Dans une étude récemment publiée par Canavan et coll.,12 les auteurs ont examiné les caractéristiques épidémiologiques et cliniques des 202 cas publiés d’éruption cutanéo-muqueuse associée à M pneumoniae. Leurs résultats, que nous résumons ici, les ont amenés à proposer la création d’une nouvelle entité distincte du spectre de l’EM. Leurs patients étaient jeunes (âge moyen, 11,9 ans), avec des symptômes prodromiques consistant en une toux, un malaise et une fièvre la semaine précédant l’éruption cutanée. La répartition des lésions était acrale chez 46 %, étendue chez 31 % et sur le tronc chez 23 % ; la morphologie des lésions était variable, les formes les plus courantes étant les vésicules et les cloques (77 %) et les lésions cibles (48 %). L’atteinte des muqueuses était intense et était fondamentale pour le diagnostic. La plus fréquente était la mucosite buccale, qui est survenue dans 94 % des cas, suivie par la conjonctivite purulente bilatérale (82 %) et l’atteinte de la muqueuse urogénitale (63 %). Le nombre moyen de muqueuses touchées était de 2,5. La maladie a eu une évolution bénigne chez la majorité des patients, avec une guérison complète chez 81 % d’entre eux. Seuls 4 % des patients ont dû être pris en charge dans une unité de soins intensifs selon cet article de synthèse, et la mortalité estimée était de 3 %. Les patients ont été principalement traités par antibiotiques (80 %) et corticostéroïdes systémiques (35 %) ; une minorité (8 %) a reçu des immunoglobulines intraveineuses. Les taux de récidive n’étaient pas particulièrement élevés (8 %). Ces auteurs ont conclu que l’étiologie, la morphologie des lésions et l’évolution clinique, ainsi que le traitement potentiellement distinct de ces patients, justifiaient la désignation d’une entité clinique distincte du SE classique associé au virus de l’herpès simplex et du SJS/TEN induit par les médicaments. Ils ont proposé le terme d’éruption et de mucosite induites par les mycoplasmes (MIRM). Cette nouvelle classification est particulièrement utile dans les cas de mucosite étendue due à M pneumoniae sans éruption cutanée (MIRM sine rash pour ces auteurs), qui ne s’adaptaient pas aux classifications précédentes et qui pourraient être dus à certaines souches de M pneumoniae.

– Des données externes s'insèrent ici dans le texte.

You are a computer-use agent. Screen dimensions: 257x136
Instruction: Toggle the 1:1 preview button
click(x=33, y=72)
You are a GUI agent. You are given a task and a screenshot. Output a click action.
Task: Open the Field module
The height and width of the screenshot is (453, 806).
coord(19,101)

L’hypothèse étiologique et pathogénique est que la MIRM est causée par la production d’immunoglobulines par des clones de cellules B en prolifération, et que cela conduit à un dépôt de complexes immuns dans la peau et à l’activation du complément. Ceci différencie également l’affection de l’EM et du SJS/TEN, qui sont causés par une réaction d’hypersensibilité retardée de type IV et par une cytotoxicité médiée par le Fas-ligand.
Conclusion
Notre cas est compatible avec ceux décrits par Canavan et al. et sa classification dans cette nouvelle entité permettrait de dissiper les doutes diagnostiques qui persistaient après l’application des critères de l’étude Severe Cutaneous Adverse Reactions. Nous serions donc favorables à l’acceptation de la proposition de ces auteurs.

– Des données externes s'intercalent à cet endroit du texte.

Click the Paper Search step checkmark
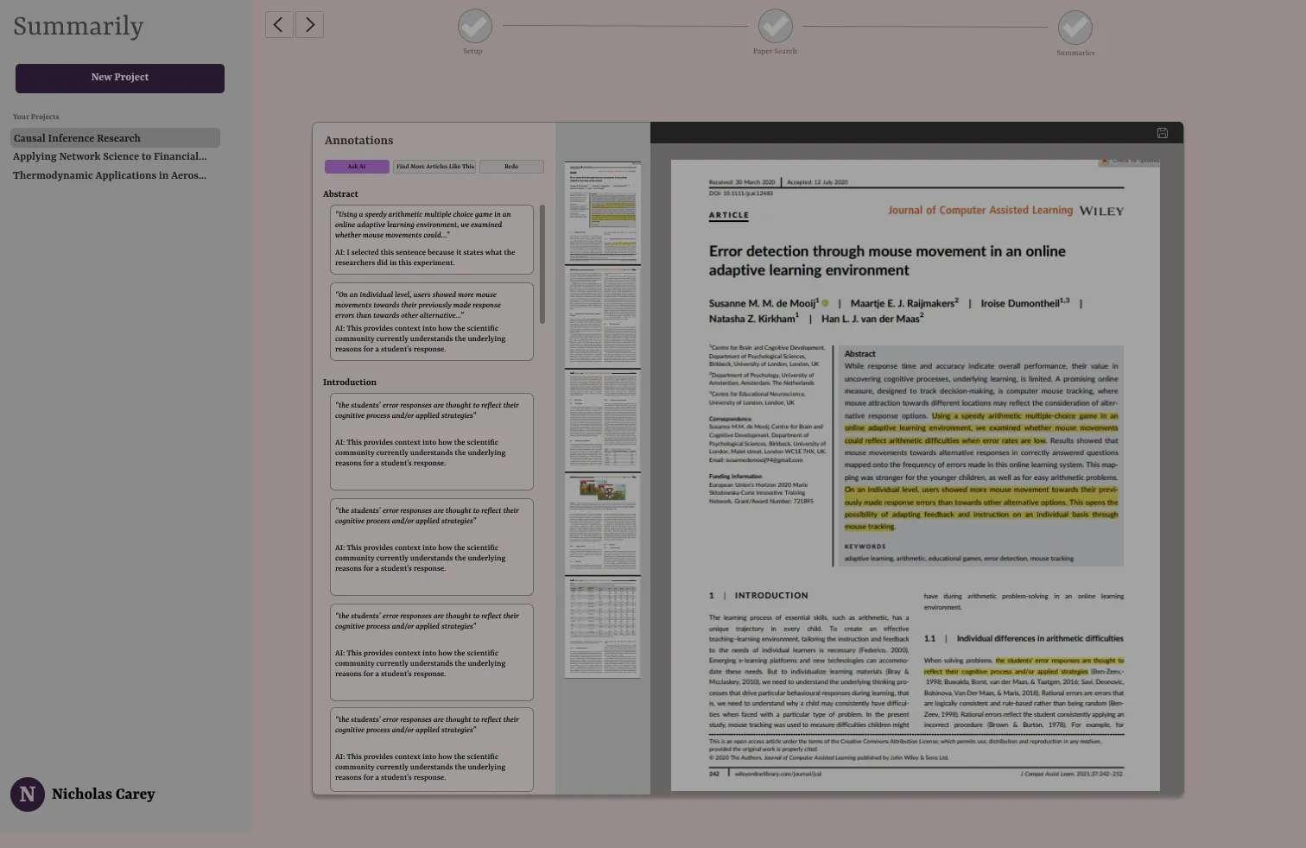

La classification des maladies cutanéo-muqueuses graves secondaires à des infections et à des médicaments est complexe en raison du chevauchement clinique entre elles. Après des décennies de controverse, l’EM a été séparée du SJS/TEN en 2002.8 De même, en 2013, la réaction médicamenteuse avec éosinophilie et symptômes systémiques (DRESS) a été séparée du spectre du SJS14. L’acceptation du DRESS en tant qu’entité indépendante pourrait faciliter un diagnostic correct et un traitement plus adéquat de nos patients.

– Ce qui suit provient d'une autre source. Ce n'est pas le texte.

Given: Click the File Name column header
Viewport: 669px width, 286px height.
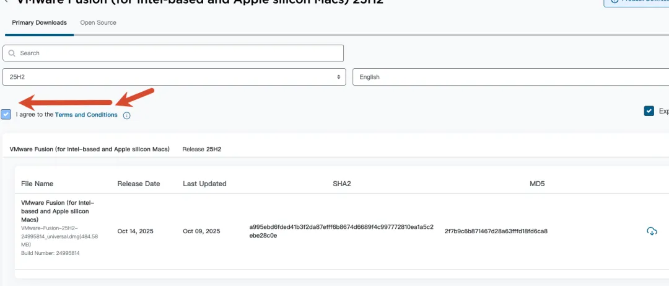Looking at the screenshot, I should click(x=37, y=184).
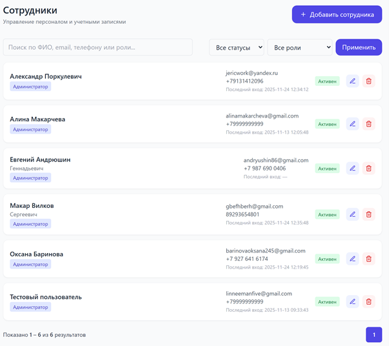Edit Тестовый пользователь via pencil icon
This screenshot has width=389, height=346.
352,301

Divulgations éthiquesProtection des sujets humains et animaux
Les auteurs déclarent qu’aucune expérience n’a été réalisée sur des humains ou des animaux pour cette recherche.
Confidentialité des données
Les auteurs déclarent avoir suivi le règlement de leur hôpital concernant la publication des informations sur les patients.
Droit à la vie privée et consentement éclairé
Les auteurs déclarent qu’aucune donnée privée sur les patients n’est divulguée dans cet article.
Conflits d’intérêts
Les auteurs déclarent n’avoir aucun conflit d’intérêts.